Friday, January 21, 2011

In Memory of Robert E Howard -- Jan 22, 1906 to June 11, 1936

When I saw the first Conan movie (1982) I had never heard of Robert E Howard. Even after that movie inspired me to purchase a couple of Conan paperbacks at the local paperback exchange, the name of Conan's creator was unknown to me as the books I purchased were of the pastiche variety. It wasn't until the Christmas after I had seen the film when my parents bought me the Dungeon Master's Guide and I read Gary Gygax's famous "Appendix N" that I remember encountering the name. I quickly found copies of Conan stories that were written by Howard, though the editions also contained some "co-written" stories, and I could instantly see a difference between the dark prose of Howard and the more juvenile writing of the imitators. There was something more to the Howard stories (as I have written before). They weren't the immature wish fulfillment tales of a lusty and violent young man in a loincloth of some of the imitators. Contrary to the Schwarzenegger portrayal, Howard's Conan was cunning, quick witted, joyful and somber.

It wasn't long before I was hunting down everything I could find written by Howard. Eventually, I stumbled upon my favorite Howard character Solomon Kane. The wrathful puritan's tales combined horror and action in a way that sparked my imagination.

In recent years, I have read a good deal of Howard's fiction as more publishers release collections of his writings. Recently, I have been paging through Del Rey's The Horror Stories of Robert E. Howard and came across a story that is wonderfully Poe-esque. In honor of Howard's 105th birthday, here is a sample of "The Touch of Death."

Old Adam Farrel lay dead in the house wherein he had lived alone for the last twenty years. A silent, churlish recluse, in his life he had known no friends, and only two men had watched his passing.

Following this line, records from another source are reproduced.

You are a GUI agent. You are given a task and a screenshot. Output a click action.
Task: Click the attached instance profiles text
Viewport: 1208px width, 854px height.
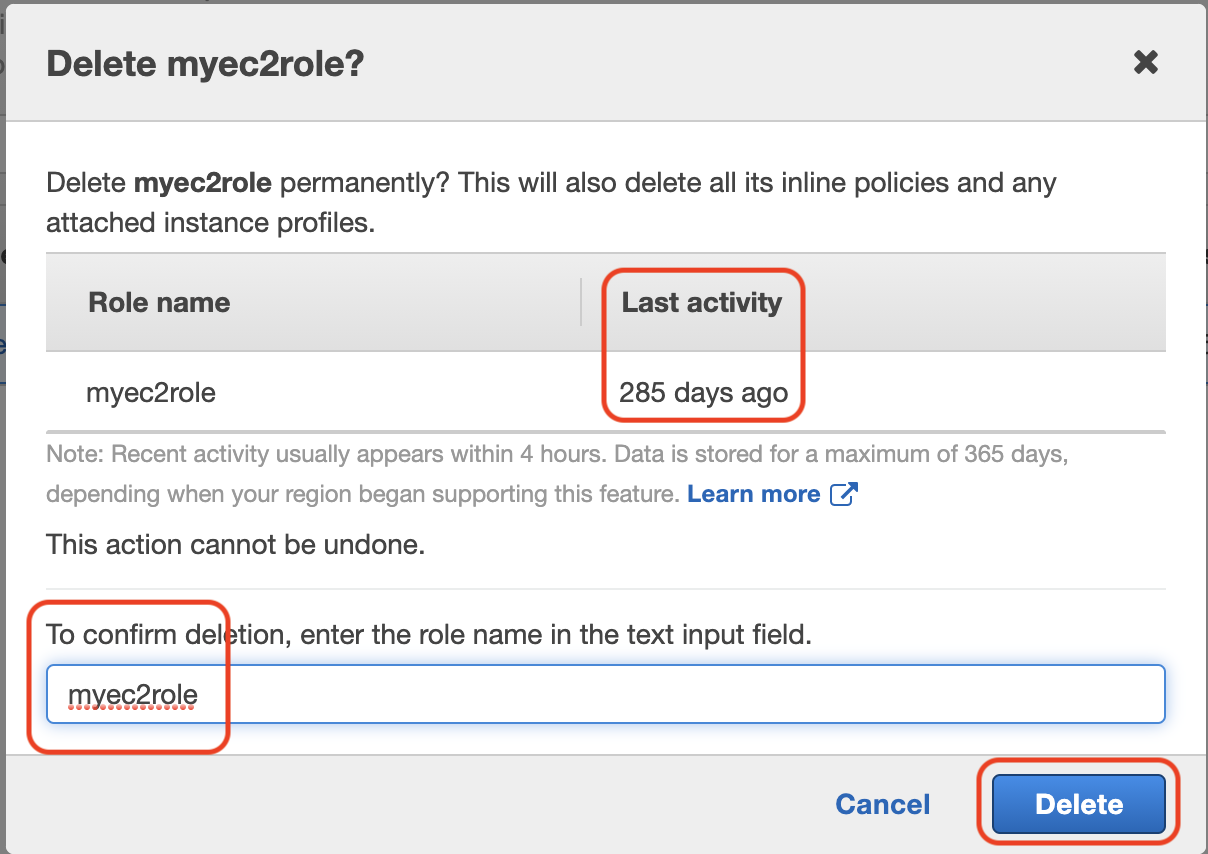(x=210, y=222)
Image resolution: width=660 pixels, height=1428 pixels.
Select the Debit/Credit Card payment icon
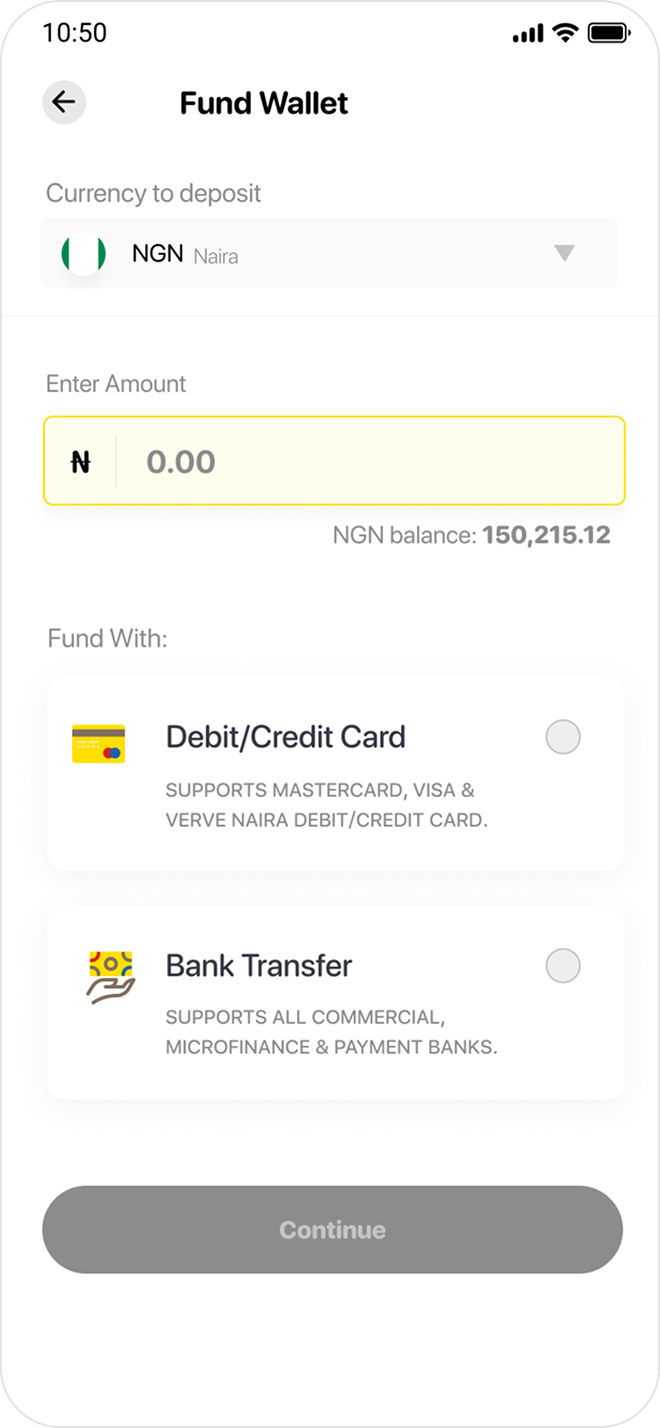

Dr. Stein rose and glanced out the window into the gathering dusk.
"You think you can spend the night here, then?" he asked his companion.
This man, Falred by name, assented.
"Yes, certainly. I guess it's up to me."
"Rather a useless and primitive custom, sitting up with the dead," commented the doctor, preparing to depart, "but I suppose in common decency we will have to bow to precedence. Maybe I can find some one who'll come over here and help you with your vigil."
Falred shrugged his shoulders. "I doubt it. Farrel wasn't liked -- wasn't known by many people. I scarcely knew him myself, but I don't mind sitting up with a corpse."
Dr. Stein was removing his rubber gloves and Falred watched the process with an interest that almost amounted to fascination. A slight, involuntary shudder shook him at the memory of touching these gloves -- slick, cold, clammy things, like the touch of death.

The story proceeds from this opening to a perfectly rewarding Twilight Zone style resolution. The tone has been set.

I often wonder at what tales Howard would have written had he lived beyond the age of 30. Sadly, we can only speculate.


Taranaich said...

The game of "what could have been" can be bitter and saddening: I thus prefer to ponder what we have left for us.

There are some absolute gems in his horror stories. I reread "The Man on the Ground" a few days ago: what a brilliantly written, concise horror story.

Dan Eastwood said...

Good stuff.

May I recommend "The Iron Man". I read these stories years ago, and that still stick with me.